Unsupervised-learning-based calibration method in microscopic fringe projection profilometry

Abstract

Microscopic fringe projection profilometry (MFPP) technology is widely used in 3D measurement. The measurement precision performed by the MFPP system is closely related to the calibration accuracy. However, owing to the shallow depth of field, calibration in MFPP is frequently influenced by low-quality target images, which would generate inaccurate features and calibration parameter estimates. To alleviate the problem, this paper proposes an unsupervised-learning-based calibration robust to defocus and noise, which could effectively enhance the image quality and increase calibration accuracy. In this method, first, an unsupervised image deblurring network (UIDNet) is developed to recover a sharp target image from the deteriorated one.

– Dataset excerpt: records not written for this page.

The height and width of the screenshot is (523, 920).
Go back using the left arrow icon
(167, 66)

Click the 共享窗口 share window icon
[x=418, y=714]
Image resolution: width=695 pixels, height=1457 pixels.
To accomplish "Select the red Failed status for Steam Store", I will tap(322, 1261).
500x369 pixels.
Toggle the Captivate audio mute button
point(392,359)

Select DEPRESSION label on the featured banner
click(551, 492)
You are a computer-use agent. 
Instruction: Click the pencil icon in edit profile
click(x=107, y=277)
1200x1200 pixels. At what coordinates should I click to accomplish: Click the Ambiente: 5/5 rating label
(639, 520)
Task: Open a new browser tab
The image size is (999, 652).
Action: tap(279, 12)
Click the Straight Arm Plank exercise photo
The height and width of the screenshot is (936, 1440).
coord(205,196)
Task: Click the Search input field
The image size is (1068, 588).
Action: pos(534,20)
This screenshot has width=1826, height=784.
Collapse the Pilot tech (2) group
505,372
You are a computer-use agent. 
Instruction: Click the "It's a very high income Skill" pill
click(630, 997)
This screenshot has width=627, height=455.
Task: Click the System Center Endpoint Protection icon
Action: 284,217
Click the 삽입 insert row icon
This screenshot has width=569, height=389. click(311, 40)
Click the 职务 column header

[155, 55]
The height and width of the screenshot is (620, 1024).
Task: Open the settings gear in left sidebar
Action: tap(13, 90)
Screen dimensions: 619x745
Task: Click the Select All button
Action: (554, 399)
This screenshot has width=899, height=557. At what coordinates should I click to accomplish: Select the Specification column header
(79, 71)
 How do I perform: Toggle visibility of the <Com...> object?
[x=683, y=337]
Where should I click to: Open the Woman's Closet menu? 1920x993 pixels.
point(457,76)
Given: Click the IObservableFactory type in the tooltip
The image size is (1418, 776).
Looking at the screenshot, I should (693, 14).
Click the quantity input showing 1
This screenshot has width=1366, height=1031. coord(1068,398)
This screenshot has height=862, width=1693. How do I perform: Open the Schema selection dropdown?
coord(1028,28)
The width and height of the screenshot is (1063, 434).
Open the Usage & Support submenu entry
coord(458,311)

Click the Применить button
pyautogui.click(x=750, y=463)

Free from capturing strictly paired images by a specific vision system or generating the dataset by simulation, the unsupervised deep learning framework can learn more accurate features from the multi-quality target dataset of convenient image acquisition. Second, multi-perceptual loss and Fourier frequency loss are introduced into the UIDNet to improve the training performance. Third, a robust calibration compensation strategy based on 2D discrete Fourier transform is also developed to evaluate the image quality and improve the detection accuracy of the reference feature centers for fine calibration. The relevant experiments demonstrate that the proposed calibration method can achieve superior performance in terms of calibration accuracy and measurement precision.